### Task A
List every court and every law that the case summary below names.
### Task B
Carry on the employment discrimination case summary below from its last sentence.

### Document excerpt
ARTIFICIAL INTELLIGENCE IS NOT USED, IN WHOLE OR IN PART, IN THE SUMMARIES OF JUDICIAL AND QUASI-JUDICIAL DECISIONS PREPARED BY NYPPL

June 16, 2023

Failure to establish a causal connection between any protected activity and any adverse employment action fatal to employee's allegations of unlawful discrimination

In this action to recover damages for alleged employment discrimination on the basis of age in violation of the New York State Human Rights Law and 42 USC §1983, Supreme Court granted the Defendants' motion for summary judgment and dismissed the employee's complaint. Plaintiff appealed.

The Appellate Division sustained the Supreme Court's decision, noting that the Defendants met their initial burden of demonstrating that the Plaintiff could not make out a prima facie case of unlawful retaliation by showing that the challenged actions were not causally connected to any protected activity engaged in by the Plaintiff and Plaintiff failed to submit sufficient evidence from which a causal connection could be found between any protected activity in which he engaged and any adverse employment action.

### Excerpted data
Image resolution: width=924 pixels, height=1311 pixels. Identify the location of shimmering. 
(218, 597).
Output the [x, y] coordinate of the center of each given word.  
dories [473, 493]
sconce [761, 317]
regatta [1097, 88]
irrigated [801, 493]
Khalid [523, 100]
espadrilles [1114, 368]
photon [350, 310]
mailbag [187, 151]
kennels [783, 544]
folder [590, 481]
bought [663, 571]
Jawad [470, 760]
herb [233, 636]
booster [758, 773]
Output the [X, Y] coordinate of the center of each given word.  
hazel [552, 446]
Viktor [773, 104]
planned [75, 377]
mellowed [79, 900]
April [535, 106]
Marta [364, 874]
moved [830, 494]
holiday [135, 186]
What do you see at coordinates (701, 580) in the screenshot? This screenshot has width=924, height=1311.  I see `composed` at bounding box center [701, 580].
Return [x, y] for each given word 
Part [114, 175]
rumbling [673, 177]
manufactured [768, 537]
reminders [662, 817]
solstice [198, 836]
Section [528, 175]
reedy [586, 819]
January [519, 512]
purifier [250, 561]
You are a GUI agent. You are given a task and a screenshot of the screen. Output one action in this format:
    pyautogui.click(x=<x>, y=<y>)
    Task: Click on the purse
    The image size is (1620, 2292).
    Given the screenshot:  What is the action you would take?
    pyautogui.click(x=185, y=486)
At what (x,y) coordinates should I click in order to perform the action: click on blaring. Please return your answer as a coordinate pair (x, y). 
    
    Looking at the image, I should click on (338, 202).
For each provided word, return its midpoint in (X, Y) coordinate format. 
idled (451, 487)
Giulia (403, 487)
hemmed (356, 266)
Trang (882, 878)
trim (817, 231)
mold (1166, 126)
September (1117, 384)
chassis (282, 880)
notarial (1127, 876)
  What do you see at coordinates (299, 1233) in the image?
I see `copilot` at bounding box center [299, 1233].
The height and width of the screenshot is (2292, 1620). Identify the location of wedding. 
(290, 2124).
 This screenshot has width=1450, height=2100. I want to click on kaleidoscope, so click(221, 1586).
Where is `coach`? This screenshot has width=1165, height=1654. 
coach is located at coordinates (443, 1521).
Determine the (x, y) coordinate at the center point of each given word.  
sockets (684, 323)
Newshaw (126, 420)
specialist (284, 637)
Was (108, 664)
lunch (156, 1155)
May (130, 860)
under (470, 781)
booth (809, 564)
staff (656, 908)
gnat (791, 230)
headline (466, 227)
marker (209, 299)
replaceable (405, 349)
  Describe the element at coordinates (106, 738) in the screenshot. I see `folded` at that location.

### Final result A
- Supreme Court
- Appellate Division
- New York State Human Rights Law
- 42 USC §1983

### Final result B
The Appellate Division's decision is set out below:

Shapiro v State of New York

2023 NY Slip Op 03030

Decided on June 7, 2023

Appellate Division, Second Department

Published by New York State Law Reporting Bureau pursuant to Judiciary Law § 431.

This opinion is uncorrected and subject to revision before publication in the Official Reports.



Decided on June 7, 2023 SUPREME COURT OF THE STATE OF NEW YORK Appellate Division, Second Judicial Department
BETSY BARROS, J.P.
VALERIE BRATHWAITE NELSON
WILLIAM G. FORD
BARRY E. WARHIT, JJ.


2020-01368
(Index No. 602678/14)

Leonard R. Shapiro, appellant,

v

State of
New York, et al., respondents.


Leeds Brown Law, P.C., Carle Place, NY (Rick Ostrove and Brandon Okano of counsel), for appellant.

Letitia James, Attorney General, New York, NY (Judith N. Vale and Blair J. Greenwald of counsel), for respondents.

DECISION & ORDER

In an action, inter alia, to recover damages for employment discrimination on the basis of age in violation of the New York State Human Rights Law and 42 USC § 1983, the plaintiff appeals from an order of the Supreme Court, Nassau County (James P. McCormack, J.), entered November 21, 2019. The order granted the defendants' motion for summary judgment dismissing the complaint.

ORDERED that the order is affirmed, with costs.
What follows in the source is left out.